## Travail demandé
**A.** Pouvez-vous résumer en deux phrases le texte sur l'économie et le néolibéralisme ?
**B.** Pouvez-vous reprendre le texte sur l'économie et le néolibéralisme à la suite de sa dernière phrase ?

## Texte de la page
Un tel système assurerait l’expansion indéfinie de leurs entreprises et permettrait (cela, ils ne le disent pas) de vassaliser davantage les régions périphériques du globe. Mais leur discours tombe de plus en plus à vide. Dans les pays avancés comme dans les pays sous-développés, même des leaders, acquis au discours du laisser-faire à la mode, commencent à déchanter. Ils veulent bien que le marché existe, mais pas lui laisser la bride sur le cou, comme le réclament les idéologues du néo-libéralisme. Et ce n’est pas vrai que le meilleur gouvernement, c’est celui qui gouverne le moins. L’économie n’est pas un absolu, c’est un moyen—peut-être le plus important—mais un moyen quand même, en vue de l’organisation de la société. L’essence de l’économie est de servir à des finalités sociales.

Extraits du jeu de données
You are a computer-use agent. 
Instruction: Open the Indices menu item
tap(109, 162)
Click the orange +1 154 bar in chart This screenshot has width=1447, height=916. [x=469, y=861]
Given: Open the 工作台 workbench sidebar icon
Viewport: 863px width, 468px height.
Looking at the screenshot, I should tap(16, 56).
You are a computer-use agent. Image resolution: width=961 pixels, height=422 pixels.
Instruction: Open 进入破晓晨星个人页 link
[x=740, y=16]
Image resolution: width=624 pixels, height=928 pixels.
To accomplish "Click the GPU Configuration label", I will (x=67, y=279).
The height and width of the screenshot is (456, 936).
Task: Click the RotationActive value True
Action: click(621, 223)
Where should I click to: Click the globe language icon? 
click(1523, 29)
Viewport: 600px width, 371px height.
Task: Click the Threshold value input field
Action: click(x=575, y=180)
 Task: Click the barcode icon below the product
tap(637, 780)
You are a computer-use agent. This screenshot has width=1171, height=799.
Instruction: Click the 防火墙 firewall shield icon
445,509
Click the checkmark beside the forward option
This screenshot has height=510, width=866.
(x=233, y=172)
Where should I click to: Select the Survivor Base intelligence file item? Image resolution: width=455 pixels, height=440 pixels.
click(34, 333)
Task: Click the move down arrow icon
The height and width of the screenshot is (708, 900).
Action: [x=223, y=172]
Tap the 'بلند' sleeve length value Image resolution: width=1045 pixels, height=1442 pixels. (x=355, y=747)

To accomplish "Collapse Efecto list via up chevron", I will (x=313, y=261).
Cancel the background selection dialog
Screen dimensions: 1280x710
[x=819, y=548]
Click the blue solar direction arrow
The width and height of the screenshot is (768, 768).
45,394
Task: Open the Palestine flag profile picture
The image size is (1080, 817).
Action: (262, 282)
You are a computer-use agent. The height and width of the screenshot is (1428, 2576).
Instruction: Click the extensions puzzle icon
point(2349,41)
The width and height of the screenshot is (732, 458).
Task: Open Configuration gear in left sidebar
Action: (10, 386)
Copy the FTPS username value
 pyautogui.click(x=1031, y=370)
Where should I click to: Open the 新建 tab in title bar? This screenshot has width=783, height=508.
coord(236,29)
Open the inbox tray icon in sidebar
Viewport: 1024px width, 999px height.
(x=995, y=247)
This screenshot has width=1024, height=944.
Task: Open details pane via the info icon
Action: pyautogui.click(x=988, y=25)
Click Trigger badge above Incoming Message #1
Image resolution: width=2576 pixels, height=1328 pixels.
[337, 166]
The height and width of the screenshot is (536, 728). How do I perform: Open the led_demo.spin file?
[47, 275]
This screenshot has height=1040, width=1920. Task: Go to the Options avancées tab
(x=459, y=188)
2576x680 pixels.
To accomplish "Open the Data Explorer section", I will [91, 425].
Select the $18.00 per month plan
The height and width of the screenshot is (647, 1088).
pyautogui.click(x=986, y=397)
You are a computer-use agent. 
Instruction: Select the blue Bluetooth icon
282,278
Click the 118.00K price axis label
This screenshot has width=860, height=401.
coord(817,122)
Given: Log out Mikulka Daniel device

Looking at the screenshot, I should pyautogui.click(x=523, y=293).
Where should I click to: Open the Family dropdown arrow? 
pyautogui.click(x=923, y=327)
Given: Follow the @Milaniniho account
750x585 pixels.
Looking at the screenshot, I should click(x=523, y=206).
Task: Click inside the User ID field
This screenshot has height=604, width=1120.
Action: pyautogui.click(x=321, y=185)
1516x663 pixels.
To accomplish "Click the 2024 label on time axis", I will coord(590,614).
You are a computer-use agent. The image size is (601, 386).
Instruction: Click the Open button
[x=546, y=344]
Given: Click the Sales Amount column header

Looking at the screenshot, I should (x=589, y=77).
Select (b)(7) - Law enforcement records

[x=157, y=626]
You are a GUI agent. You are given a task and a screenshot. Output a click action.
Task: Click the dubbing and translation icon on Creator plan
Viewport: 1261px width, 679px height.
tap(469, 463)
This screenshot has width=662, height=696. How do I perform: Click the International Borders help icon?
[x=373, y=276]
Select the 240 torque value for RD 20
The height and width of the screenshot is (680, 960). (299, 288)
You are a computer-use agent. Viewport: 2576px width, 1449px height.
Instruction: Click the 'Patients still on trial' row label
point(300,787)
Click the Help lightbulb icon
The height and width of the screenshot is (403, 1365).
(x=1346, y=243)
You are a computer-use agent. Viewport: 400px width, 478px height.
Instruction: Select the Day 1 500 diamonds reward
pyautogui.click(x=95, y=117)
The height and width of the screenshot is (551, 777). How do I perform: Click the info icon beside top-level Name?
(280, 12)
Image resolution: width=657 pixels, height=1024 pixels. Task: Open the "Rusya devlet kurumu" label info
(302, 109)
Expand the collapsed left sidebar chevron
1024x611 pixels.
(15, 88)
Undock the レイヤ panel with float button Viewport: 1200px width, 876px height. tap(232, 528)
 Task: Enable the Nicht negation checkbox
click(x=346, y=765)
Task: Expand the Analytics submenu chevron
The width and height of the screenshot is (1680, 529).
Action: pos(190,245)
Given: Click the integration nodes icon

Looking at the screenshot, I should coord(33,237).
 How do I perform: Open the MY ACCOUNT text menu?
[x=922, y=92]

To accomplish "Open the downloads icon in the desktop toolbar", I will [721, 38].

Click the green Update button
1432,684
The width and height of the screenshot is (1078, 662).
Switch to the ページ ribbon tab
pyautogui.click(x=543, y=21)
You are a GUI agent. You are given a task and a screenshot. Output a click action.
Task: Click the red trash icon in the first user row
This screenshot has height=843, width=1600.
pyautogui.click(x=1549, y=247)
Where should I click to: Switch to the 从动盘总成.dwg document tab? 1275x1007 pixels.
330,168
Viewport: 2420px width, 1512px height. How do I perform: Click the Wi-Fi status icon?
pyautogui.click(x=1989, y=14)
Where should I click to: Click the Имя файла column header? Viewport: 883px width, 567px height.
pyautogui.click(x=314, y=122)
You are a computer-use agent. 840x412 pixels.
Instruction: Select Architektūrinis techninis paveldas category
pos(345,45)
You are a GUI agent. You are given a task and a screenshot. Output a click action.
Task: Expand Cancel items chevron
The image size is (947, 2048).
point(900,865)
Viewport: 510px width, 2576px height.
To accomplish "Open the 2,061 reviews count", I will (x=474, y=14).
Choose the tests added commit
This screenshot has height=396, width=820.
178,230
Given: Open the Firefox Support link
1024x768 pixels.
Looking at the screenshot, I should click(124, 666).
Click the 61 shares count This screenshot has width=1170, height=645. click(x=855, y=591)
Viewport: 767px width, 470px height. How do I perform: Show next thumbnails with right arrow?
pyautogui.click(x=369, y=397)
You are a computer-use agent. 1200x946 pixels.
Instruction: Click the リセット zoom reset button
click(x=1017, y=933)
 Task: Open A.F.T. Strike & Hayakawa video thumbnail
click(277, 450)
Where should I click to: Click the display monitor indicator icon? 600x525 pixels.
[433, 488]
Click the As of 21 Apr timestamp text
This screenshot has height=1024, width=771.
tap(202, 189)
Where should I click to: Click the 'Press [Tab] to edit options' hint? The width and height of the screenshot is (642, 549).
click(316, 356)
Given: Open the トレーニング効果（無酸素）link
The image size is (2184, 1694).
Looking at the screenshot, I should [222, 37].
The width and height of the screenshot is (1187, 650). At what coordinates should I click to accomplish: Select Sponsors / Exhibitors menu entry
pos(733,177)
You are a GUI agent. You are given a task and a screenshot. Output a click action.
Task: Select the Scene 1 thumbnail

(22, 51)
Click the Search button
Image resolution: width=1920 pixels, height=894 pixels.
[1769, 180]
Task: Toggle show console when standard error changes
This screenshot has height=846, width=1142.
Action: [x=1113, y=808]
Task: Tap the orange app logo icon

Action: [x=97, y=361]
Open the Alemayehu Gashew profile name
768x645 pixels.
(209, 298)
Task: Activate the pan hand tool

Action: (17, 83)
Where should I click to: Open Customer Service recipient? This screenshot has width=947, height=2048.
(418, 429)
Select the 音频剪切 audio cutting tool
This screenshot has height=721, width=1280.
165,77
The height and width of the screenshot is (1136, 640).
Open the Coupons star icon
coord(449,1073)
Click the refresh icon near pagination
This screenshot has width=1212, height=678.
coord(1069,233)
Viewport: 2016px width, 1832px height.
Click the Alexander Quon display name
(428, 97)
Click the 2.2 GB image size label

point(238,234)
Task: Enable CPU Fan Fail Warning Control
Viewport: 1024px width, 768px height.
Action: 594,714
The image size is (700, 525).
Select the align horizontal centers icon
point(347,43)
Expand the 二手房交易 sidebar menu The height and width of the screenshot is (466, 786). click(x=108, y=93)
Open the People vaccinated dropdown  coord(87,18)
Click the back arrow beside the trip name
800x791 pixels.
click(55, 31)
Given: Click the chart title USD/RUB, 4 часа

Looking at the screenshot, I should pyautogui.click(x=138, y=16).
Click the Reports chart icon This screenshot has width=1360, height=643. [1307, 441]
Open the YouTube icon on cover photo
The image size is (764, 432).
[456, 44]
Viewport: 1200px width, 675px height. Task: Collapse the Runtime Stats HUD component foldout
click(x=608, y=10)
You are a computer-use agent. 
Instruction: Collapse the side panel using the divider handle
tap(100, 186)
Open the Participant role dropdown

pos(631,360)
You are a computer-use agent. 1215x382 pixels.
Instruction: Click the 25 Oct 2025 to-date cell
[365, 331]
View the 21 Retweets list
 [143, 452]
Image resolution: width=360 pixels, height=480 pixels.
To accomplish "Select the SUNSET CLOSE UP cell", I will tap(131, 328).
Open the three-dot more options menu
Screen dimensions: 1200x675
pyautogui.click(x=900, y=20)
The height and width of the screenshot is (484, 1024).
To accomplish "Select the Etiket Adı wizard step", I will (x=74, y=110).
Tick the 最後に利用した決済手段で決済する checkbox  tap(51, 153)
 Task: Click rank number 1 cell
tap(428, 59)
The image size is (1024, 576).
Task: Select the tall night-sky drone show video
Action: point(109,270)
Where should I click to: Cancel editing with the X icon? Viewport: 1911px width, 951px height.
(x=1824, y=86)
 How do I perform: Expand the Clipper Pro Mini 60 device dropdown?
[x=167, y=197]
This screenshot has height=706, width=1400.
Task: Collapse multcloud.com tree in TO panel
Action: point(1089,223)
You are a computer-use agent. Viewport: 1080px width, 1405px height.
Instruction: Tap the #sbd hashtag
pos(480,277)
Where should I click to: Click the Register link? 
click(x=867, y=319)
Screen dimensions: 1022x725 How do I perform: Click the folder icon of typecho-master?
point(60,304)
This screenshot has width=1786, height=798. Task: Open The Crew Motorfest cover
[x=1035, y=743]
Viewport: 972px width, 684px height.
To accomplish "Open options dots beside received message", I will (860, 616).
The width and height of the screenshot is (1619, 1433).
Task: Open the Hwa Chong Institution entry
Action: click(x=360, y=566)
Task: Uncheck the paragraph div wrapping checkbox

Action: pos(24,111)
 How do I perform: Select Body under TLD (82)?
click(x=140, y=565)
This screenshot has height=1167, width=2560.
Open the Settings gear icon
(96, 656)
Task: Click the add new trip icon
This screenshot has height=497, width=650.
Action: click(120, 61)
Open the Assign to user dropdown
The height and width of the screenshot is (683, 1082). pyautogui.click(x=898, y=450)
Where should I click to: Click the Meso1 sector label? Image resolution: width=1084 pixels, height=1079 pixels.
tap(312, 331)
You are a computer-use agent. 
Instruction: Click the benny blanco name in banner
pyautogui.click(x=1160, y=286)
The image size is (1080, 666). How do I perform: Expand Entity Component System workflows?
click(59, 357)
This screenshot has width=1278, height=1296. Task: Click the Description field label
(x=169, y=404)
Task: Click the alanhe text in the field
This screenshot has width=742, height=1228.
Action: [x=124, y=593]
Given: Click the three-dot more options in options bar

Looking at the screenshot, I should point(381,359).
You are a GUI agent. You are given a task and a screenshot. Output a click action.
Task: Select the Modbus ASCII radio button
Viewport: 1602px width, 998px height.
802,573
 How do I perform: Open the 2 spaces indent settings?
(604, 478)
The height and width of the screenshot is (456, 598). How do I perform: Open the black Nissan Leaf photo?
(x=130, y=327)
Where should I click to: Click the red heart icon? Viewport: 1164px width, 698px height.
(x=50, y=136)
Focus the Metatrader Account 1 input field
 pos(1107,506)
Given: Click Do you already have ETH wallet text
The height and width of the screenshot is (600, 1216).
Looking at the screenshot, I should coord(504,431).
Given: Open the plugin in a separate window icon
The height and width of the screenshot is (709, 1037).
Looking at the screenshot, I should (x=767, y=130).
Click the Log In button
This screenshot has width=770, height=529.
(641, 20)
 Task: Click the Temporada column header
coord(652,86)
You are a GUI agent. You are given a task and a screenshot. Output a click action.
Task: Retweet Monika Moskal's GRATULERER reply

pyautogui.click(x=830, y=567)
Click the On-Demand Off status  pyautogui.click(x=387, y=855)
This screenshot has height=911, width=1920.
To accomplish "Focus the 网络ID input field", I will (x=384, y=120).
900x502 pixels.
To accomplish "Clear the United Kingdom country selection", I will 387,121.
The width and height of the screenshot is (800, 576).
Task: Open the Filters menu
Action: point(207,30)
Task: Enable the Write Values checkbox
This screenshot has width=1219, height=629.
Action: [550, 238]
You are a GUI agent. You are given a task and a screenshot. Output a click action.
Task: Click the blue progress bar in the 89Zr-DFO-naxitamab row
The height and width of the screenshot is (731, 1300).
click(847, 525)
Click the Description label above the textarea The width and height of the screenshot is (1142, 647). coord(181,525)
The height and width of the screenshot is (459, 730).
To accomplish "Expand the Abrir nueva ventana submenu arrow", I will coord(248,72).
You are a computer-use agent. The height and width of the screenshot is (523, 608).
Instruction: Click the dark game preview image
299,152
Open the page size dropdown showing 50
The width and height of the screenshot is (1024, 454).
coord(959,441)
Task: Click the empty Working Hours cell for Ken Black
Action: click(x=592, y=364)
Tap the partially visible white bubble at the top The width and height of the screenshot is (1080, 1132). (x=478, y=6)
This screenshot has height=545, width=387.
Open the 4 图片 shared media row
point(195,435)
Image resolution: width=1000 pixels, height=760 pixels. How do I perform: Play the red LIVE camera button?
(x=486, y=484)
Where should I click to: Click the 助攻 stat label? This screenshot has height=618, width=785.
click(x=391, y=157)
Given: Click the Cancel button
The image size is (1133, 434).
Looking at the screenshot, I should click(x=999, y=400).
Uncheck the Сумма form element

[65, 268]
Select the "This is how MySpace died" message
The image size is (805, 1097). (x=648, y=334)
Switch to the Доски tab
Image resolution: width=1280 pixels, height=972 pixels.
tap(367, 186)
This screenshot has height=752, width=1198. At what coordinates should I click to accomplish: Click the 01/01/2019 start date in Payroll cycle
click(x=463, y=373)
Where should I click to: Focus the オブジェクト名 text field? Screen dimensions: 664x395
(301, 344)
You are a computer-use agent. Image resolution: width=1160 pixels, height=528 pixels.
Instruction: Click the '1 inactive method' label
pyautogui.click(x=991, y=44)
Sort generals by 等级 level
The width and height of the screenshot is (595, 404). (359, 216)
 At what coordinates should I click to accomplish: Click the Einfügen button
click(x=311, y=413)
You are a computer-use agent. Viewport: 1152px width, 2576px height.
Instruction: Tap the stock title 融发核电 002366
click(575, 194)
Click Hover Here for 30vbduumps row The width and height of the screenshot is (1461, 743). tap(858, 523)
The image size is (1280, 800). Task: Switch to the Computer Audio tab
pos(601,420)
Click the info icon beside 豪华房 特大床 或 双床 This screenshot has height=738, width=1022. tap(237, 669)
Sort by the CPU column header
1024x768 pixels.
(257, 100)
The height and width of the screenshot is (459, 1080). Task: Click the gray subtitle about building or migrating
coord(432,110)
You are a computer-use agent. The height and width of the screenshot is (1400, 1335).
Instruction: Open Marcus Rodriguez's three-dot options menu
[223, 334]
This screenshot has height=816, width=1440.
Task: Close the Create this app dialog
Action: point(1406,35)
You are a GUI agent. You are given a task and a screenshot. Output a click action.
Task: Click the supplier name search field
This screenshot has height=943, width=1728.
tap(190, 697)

## Résultats par tâche
**A.** Le discours des partisans du laisser-faire tombe de plus en plus à vide, et même des dirigeants qui y étaient acquis, dans les pays avancés comme dans les pays sous-développés, commencent à déchanter : ils veulent bien du marché, mais sans lui laisser la bride sur le cou. L'économie n'est pas un absolu mais un moyen en vue de l'organisation de la société, et son essence est de servir à des finalités sociales.

**B.**
C’est d’ailleurs dans cette logique que les tenants de la loi du marché ont mordu la poussière à l’UNESCO en 2005 sur la question épineuse de la diversité culturelle et que l’OMC peine à susciter les consensus nécessaires à la mise en œuvre de la réglementation du commerce mondial. Ce procédé d’inversion de la problématique d’organisation économique et sociale fait son chemin dans les mentalités en Europe et même parfois sur le plan politique. C’est le cas de l’Espagne de Zapatero, de l’Italie de Prodi et, peut-être, qui sait? de L’Angleterre du successeur de Blair, sans compter la France qui, à cet égard, est semblable à un fruit mûr qui n’attend que d’être cueilli.

 Mais, c’est surtout en Amérique latine que le modèle présente le plus de consistance et de cohérence.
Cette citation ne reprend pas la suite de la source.